[[ Records to process, beginning ]]
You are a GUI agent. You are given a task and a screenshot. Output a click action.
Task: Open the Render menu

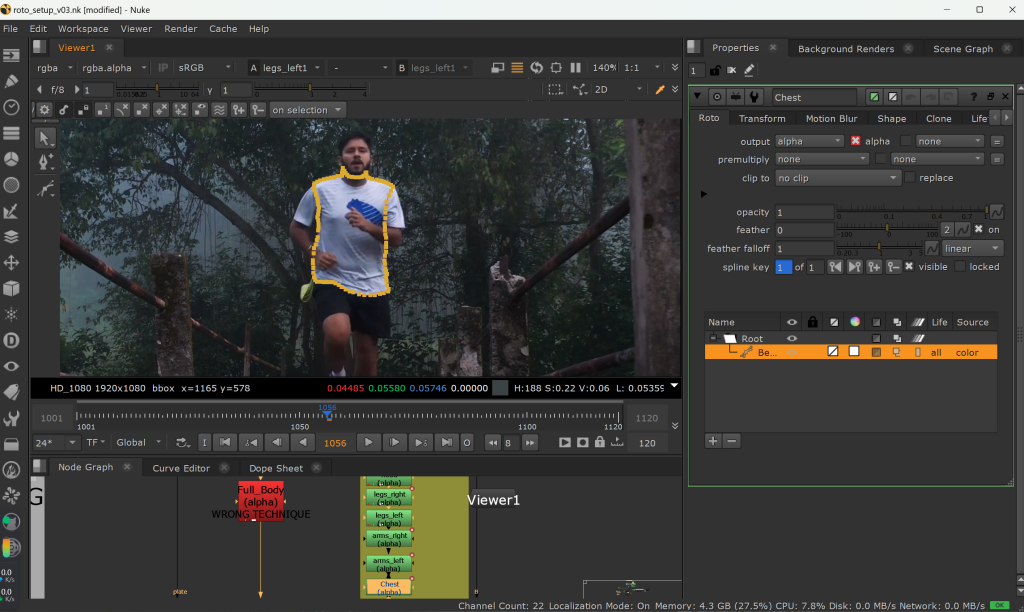pos(180,29)
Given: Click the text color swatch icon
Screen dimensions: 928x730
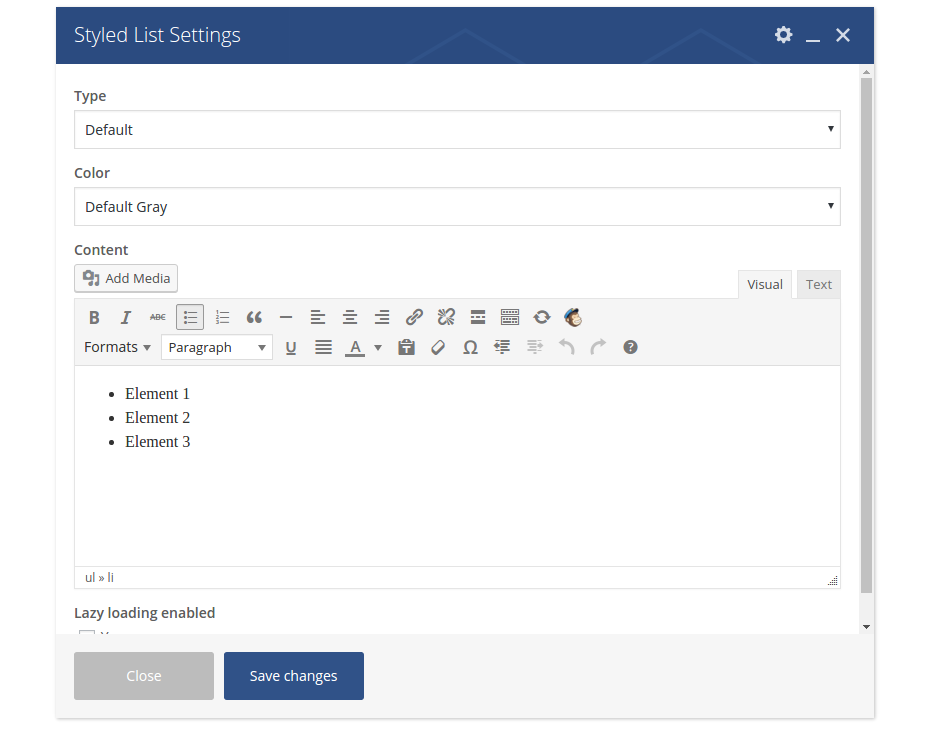Looking at the screenshot, I should click(354, 348).
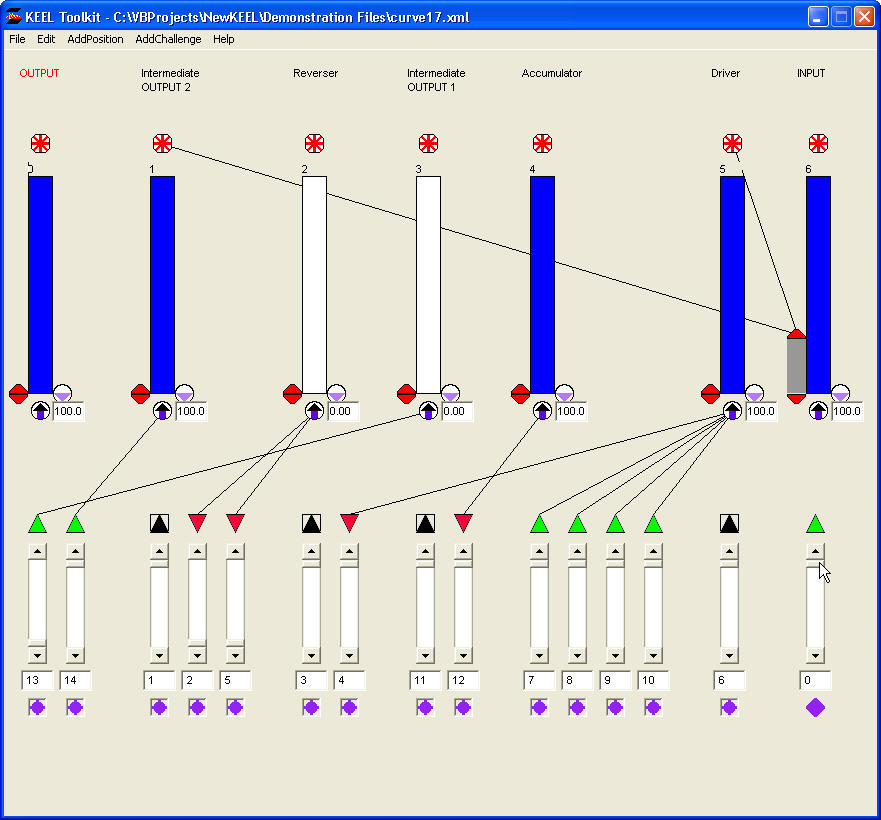Open the AddPosition menu
The image size is (881, 820).
click(95, 39)
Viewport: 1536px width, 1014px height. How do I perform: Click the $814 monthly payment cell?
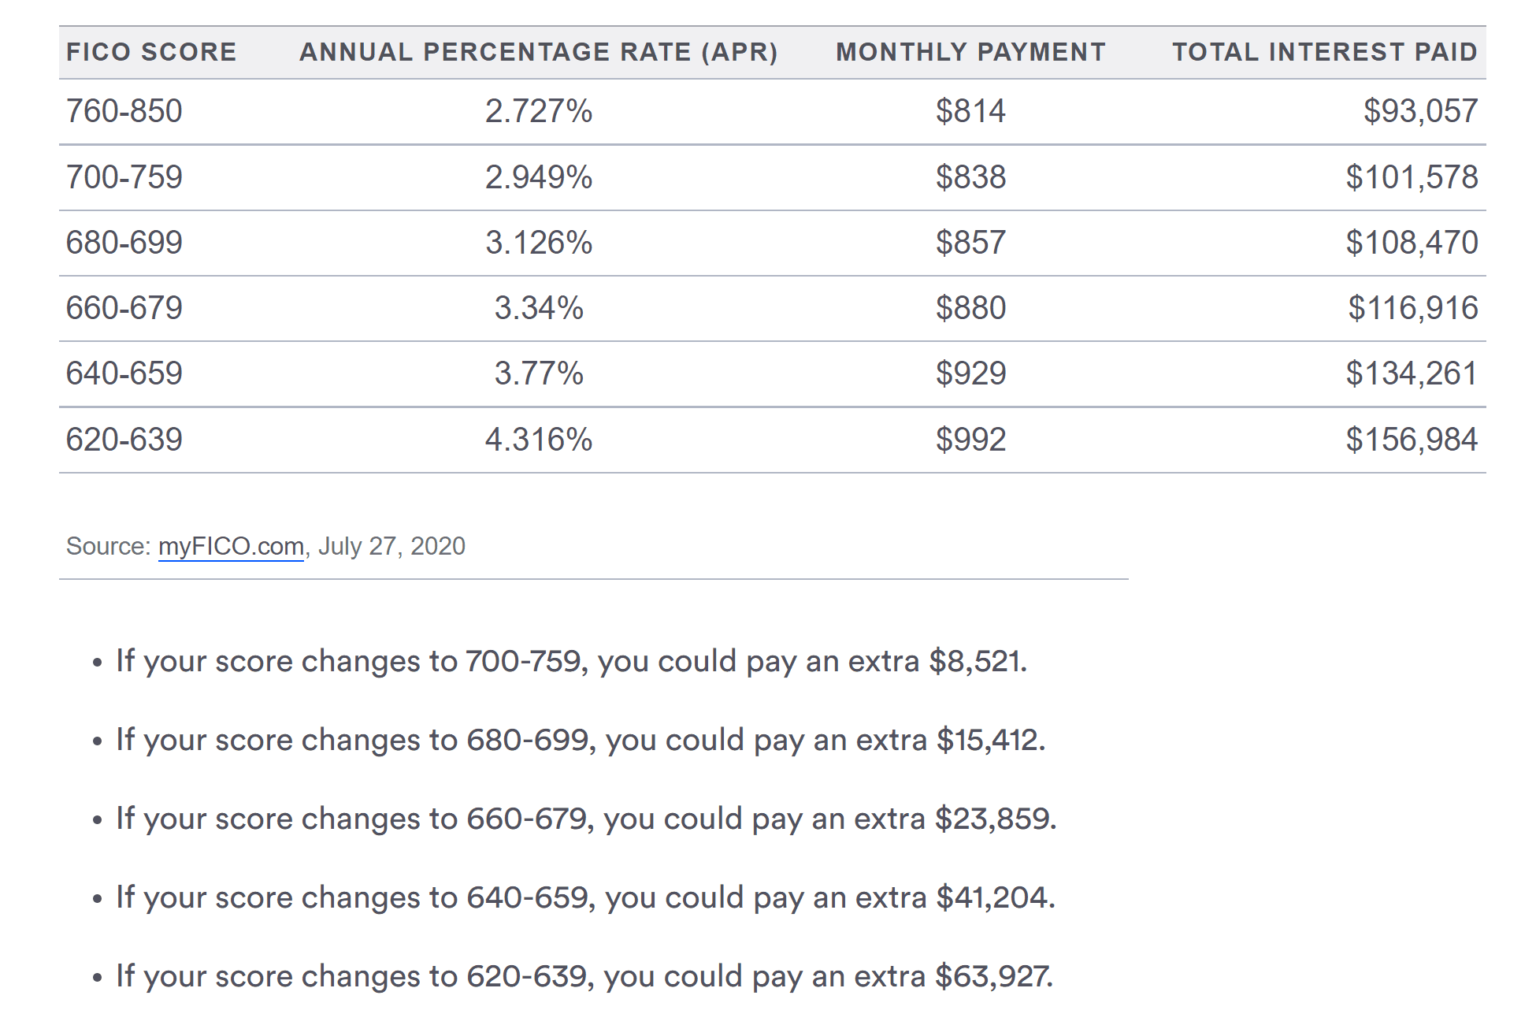(971, 111)
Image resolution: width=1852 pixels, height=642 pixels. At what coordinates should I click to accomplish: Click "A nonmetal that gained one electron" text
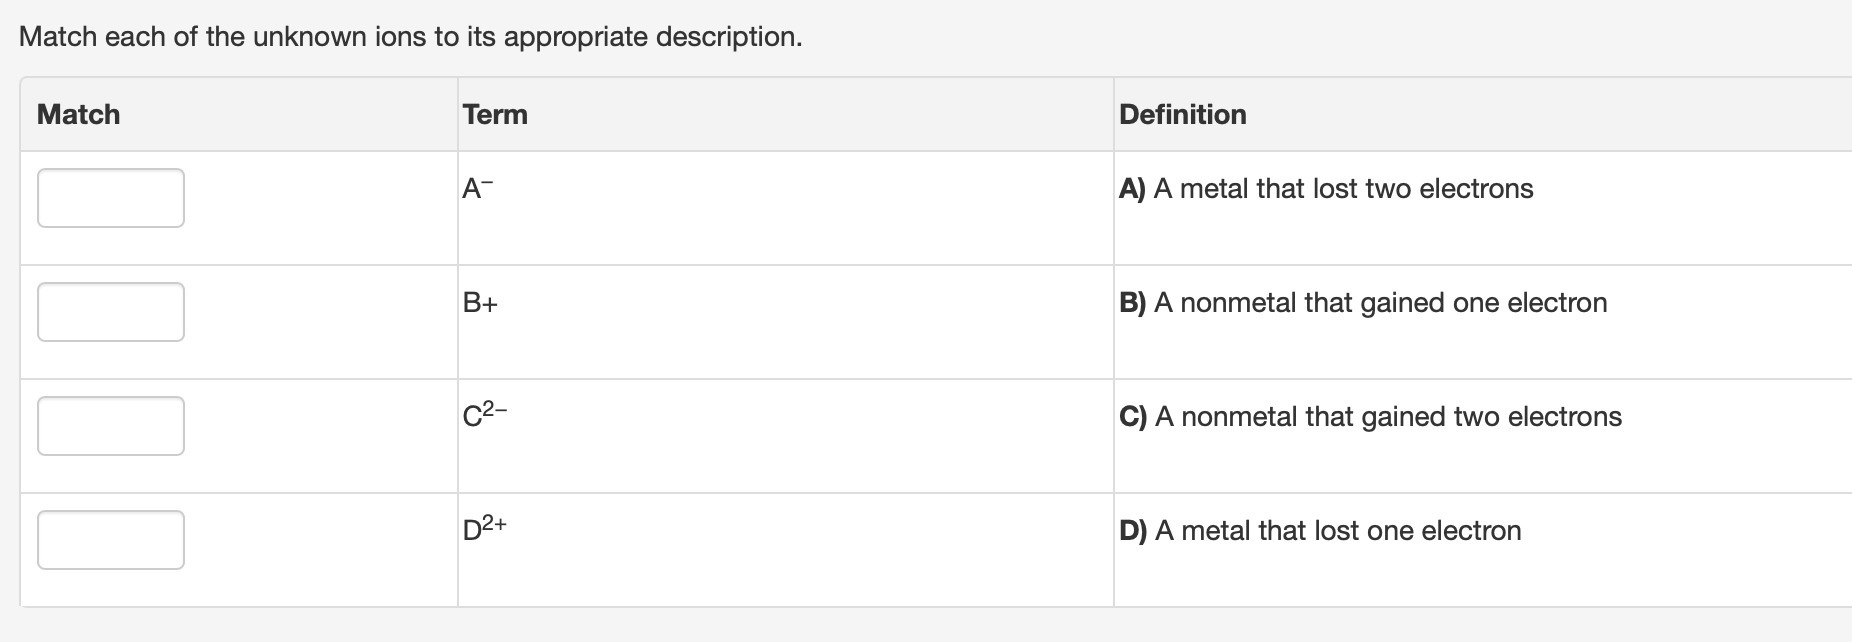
[[ Records to process, end ]]
• [Problem to solve]
Give the entries again exactly. Pictures stay out.

• [Exercise answer]
You are a GUI agent. You are given a task and a screenshot. Output a click action.
Task: Open the Render menu

pos(180,29)
Given: Click the text color swatch icon
Screen dimensions: 928x730
Looking at the screenshot, I should click(354, 348).
Open the AddPosition menu
The image size is (881, 820).
click(95, 39)
Viewport: 1536px width, 1014px height. How do I perform: Click the $814 monthly payment cell?
(971, 111)
Image resolution: width=1852 pixels, height=642 pixels. At what coordinates should I click to accomplish: Click "A nonmetal that gained one electron" text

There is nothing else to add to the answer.